**Texto para leitura**.

Ademais, as narrativas são permeadas de historicidade, o que é evidenciado pelo fato de que, além da radiação, muitos entrevistados foram vítimas da Guerra do Afeganistão e da 2ª Grande Guerra: “Quando explodiu o reator, a minha mãe ainda estava viva; ela repetia – O pior, filho, nós já passamos. Sobrevivemos ao bloqueio [de Leningrado, 1943]. Nada pode ser pior”, como relata a professora Nina Konstantínovna. E, nesse meio, submergem problemáticas tão universais quanto o amor, a família, a pátria e a amizade em meio à crise humana que se instaurou em Tchernóbil; são situações, afinal, nas quais “até Shakespeare emudece” (p. 37), segundo a autora.

Alexievich conclui que não só o homem soviético, mas todo o mundo, estava se preparando para uma Guerra nuclear, não para o acidente de Tchernóbil. O texto sugere que as reações à explosão do reator escancararam o despreparo a nível global para a resolução dos problemas que decorreram do acidente. Em Tchernóbil, não se encontrou uma justificativa política na perversão de um inimigo, que impedia a auto-realização harmoniosa de uma sociedade perfeita (como se prega[va] no discurso), mas sim um erro técnico no manejo da energia nuclear, presente em todo o mundo. Por isso, o acidente do reator 04 parece ter revelado o substrato da “natureza mortalmente adoecida do humano” (para emprestar uma expressão de Hegel), na passagem para o Séc. XXI.

Trechos

E assim, as substâncias gasosas e voláteis se dispersaram pelo globo:

“em 2 de maio foram registradas no Japão; no dia 4, na China; no dia 5, na Índia; e em 5 e 6 de maio, nos Estados Unidos e no Canadá. Em menos de uma semana, Tchernóbil se tornou um problema para o mundo inteiro” (pág. 11).

Talvez por isso, a autora ainda conclui que “cada bielorrusso é uma espécie de ‘caixa-preta’ viva, registra as informações para o futuro. Para todos” (p. 32), caixa-preta essa fomentada pelas revelações e questionamentos levantados por Tchernóbil:

“Em qualquer intervalo de fábrica você encontra um Aristóteles (…) Somos metafísicos. Vivemos nas nossas conversas. Nossas palavras” (p. 195)

como narra o liquidador e fotógrafo Víktor Latun.

**Objetivo da tarefa 1**.
Responda a estas perguntas sobre o texto a respeito de Tchernóbil:
(a) Em que dia as substâncias foram registradas na China?
(b) Qual é a profissão de Nina Konstantínovna?
(c) Como o texto descreve Víktor Latun?
O texto e os registros vêm de fontes distintas.

**Itens de uma fonte de dados**.
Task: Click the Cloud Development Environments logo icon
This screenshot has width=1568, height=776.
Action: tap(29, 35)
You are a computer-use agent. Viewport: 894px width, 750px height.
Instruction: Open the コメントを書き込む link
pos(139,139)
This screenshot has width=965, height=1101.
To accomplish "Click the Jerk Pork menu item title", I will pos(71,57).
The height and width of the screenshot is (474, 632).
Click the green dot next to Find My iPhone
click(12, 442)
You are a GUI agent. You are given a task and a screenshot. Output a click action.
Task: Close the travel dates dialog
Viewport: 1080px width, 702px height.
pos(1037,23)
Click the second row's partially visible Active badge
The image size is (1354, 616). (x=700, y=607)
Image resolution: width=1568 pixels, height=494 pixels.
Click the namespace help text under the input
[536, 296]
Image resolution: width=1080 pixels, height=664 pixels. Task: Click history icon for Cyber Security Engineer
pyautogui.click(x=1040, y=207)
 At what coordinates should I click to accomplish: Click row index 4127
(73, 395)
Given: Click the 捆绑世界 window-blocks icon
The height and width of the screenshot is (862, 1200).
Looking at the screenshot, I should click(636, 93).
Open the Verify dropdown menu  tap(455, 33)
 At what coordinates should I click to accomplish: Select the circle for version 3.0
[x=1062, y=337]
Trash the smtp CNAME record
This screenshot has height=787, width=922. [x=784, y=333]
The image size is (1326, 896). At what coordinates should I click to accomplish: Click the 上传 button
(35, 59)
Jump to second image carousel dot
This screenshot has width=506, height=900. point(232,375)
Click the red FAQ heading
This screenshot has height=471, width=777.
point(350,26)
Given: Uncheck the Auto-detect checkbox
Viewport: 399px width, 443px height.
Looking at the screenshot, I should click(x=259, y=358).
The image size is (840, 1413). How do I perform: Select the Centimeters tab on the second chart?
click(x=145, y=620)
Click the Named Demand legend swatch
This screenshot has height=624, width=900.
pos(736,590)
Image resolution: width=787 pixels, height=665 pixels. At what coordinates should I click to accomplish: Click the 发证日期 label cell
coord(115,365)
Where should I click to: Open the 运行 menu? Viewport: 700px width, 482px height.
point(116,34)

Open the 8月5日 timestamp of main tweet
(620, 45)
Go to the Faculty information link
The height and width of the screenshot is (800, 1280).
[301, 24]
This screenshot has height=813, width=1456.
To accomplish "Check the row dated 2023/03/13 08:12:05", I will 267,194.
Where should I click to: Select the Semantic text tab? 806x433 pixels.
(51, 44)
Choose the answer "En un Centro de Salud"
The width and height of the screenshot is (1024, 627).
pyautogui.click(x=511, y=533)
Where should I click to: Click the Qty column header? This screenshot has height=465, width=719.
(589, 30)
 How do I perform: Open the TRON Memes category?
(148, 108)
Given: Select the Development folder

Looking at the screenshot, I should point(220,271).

**Objetivo da tarefa 2**. Nos registros, substitua por favor "Where should I click to" por "Where do I click to" e deixe todo o resto igual. Comece na linha que contém "This screenshot has height=813, width=1456." e pare no fim dos registros, incluindo as duas pontas, e reproduza só esse trecho.

**Resultado da tarefa 1**.
(a) No dia 4 de maio.
(b) Professora.
(c) Como liquidador e fotógrafo.

**Resultado da tarefa 2**.
This screenshot has height=813, width=1456.
To accomplish "Check the row dated 2023/03/13 08:12:05", I will 267,194.
Where do I click to: Select the Semantic text tab? 806x433 pixels.
(51, 44)
Choose the answer "En un Centro de Salud"
The width and height of the screenshot is (1024, 627).
pyautogui.click(x=511, y=533)
Where do I click to: Click the Qty column header? This screenshot has height=465, width=719.
(589, 30)
 How do I perform: Open the TRON Memes category?
(148, 108)
Given: Select the Development folder

Looking at the screenshot, I should point(220,271).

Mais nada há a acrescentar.